PASSAGE ->
****************

What happens if you have:

<site>
  <primer label="Forrest Primer" href="primer.html">
    <cvs href="#cvs"/>
  </primer>
  <old_primer label="Old Forrest Primer" href="old_primer.html">
    <cvs href="#cvs"/>
  </primer>
</site>

You need unique IDs.

>
> The original idea with site.xml was that it is a totally abstract
> representation of the site's information content.  Eg, it should be
> possible to replace the filesystem with a Xindice database, and have only
> the source URIs in site.xml change.  Say we have a FAQ entry:
>
> <site>
>   <faq>
>     <how_can_I_help />
>     <build_problems />
>     <useless_docs />
>   </faq>
> </site>
>
> One day, each entry might be mapped to an XML node:
>
> <site>
>   <faq src="faq.xml">
>     <how_can_I_help src="#xpointer(/faqs/question[@id='how_can_I_help'])"/>
>     <build_problems src="#xpointer(/faqs/question[@id='build_problems'])"/>
>     <useless_docs src="#xpointer(/faqs/question[@id='useless_docs'])"/>
>   </faq>
> </site>
>
> Then, by only changing @src attributes, we could map to Xindice:
>
> <site href="xmldb:xindice://localhost:4080/db/website">
>   <faq src="faq">
>     <how_can_I_help src="#/faqs/question[@id='how_can_I_help']"/>
>     <build_problems src="#/faqs/question[@id='build_problems']"/>
>     <useless_docs src="#/faqs/question[@id='useless_docs']"/>
>   </faq>
> </site>
>

I would do this currently by using an alternate URIResolver, but I am very
interested in your approach.


>
> So that's all very nice, but it's turning out to be not very
> practical.  Even to generate book.xml, I had to add these horrible
> non-addressable 'category' elements for grouping nodes:

I am not following this ?

>
> <getting-involved label="Getting Involved">
>   <contrib label="Contributing" href="contrib.html"/>
>   <CVS label="CVS"
>     href="http://cvs.apache.org/viewcvs/xml-forrest/"/>
>   <mail-lists label="Mail lists" href="mail-lists.html"/>
>   <mail-archives label="Mail Archives"
>     href="mail-archives.html"/>
>   <bugs label="Bugs and Issues"
>
> href="http://issues.cocoondev.org/jira/secure/BrowseProject.jspa?id=10000"/>
> </getting-involved>
>
>
> > If it is a folder, I will just append index.{html | jsp | php} and
> be done.  I
> > have a property in a folder_conf element that tells me the
> index_page - this is
> > copied at generation time to index.html.

****************

COLLECTED DATA ->
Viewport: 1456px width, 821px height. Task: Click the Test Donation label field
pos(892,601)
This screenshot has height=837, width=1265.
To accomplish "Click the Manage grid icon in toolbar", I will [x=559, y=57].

****************

REQUIRED WORK ->
In the passage about site.xml, what should it be possible to replace the filesystem with while changing only the source URIs in site.xml?

RESULT BELOW ->
A Xindice database.